Anche il Cile ha un piccolo asso nella manica, Fernando Prats allestisce tre opere legate ai disastri naturali che nel complesso non mi hanno entusiasmata, ma l’enorme scritta al neon posta sopra la porta del padiglione non poteva con far presa sul mio spirito sognatore. Gran sur prima di approdare in Biennale è stata posta sull’isola di Greenwich, perché riporta il messaggio con cui l’esploratore irlandese Ernest Shackleton arruolò volontari per esplorare l’Antartico. La scritta recita così: “Si cercano uomini per un viaggio rischioso, bassa ricompensa, freddo estremo, lunghi mesi di oscurità totale, pericolo costante, dubbio ritorno sani e salvi, onore e merito in caso di successo”.

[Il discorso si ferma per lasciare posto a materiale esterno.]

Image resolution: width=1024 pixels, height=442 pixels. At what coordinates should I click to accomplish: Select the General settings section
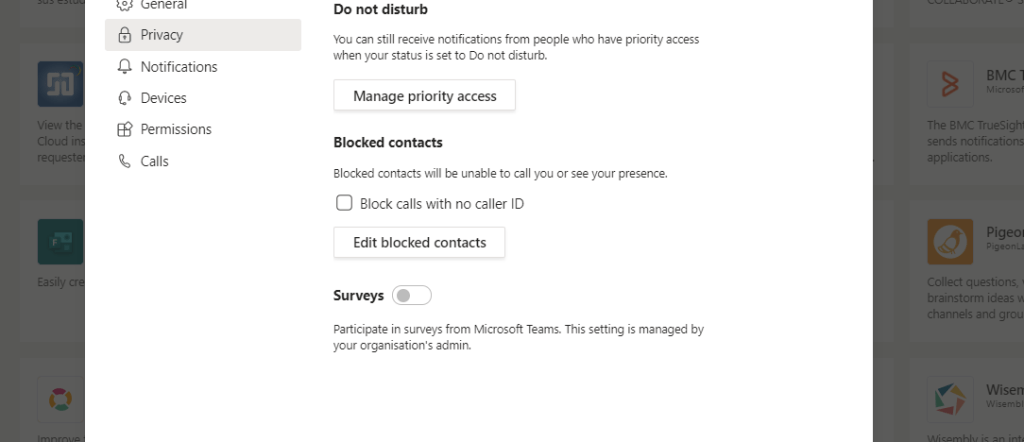[163, 5]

E per concludere, l’ultima bella sorpresa all’Arsenale, l’ho trovata nel Padiglione dell’Istituto Italo-Latino Americano: Reynier Leyva Novo, cubano, che a Venezia ha portato Los olores de la Guerra- Gli odori della guerra. In tre teche di vetro sono contenute tre boccette di profumo, veri profumi le cui fragranze nascono dalla combinazione di essenze estratte da elementi provenienti dalle tre battaglie per l’indipendenza di Cuba avvenute alla fine del XIX Secolo. Ogni boccetta porta il nome di uno dei grandi condottieri patrioti feriti a morte dalle truppe spagnole: José Marti, battaglia di Dos Rios, 1895, Ignacio Agramante, scontro di Jimaguayù del 1873 e Antonio Maceo combattimento di San Pedro, 1896. Da quei campi di battaglia l’artista, con un chimico e uno storico, ha raccolto erbe, fango, acqua per sitetizzare tre fragranze che contenessero al loro interno tutta la storia del suo popolo. Accanto ad ogni teca c’erano le classiche striscioline di cartoncino assorbente da profumeria, per annusare davvero l’essenza della guerra.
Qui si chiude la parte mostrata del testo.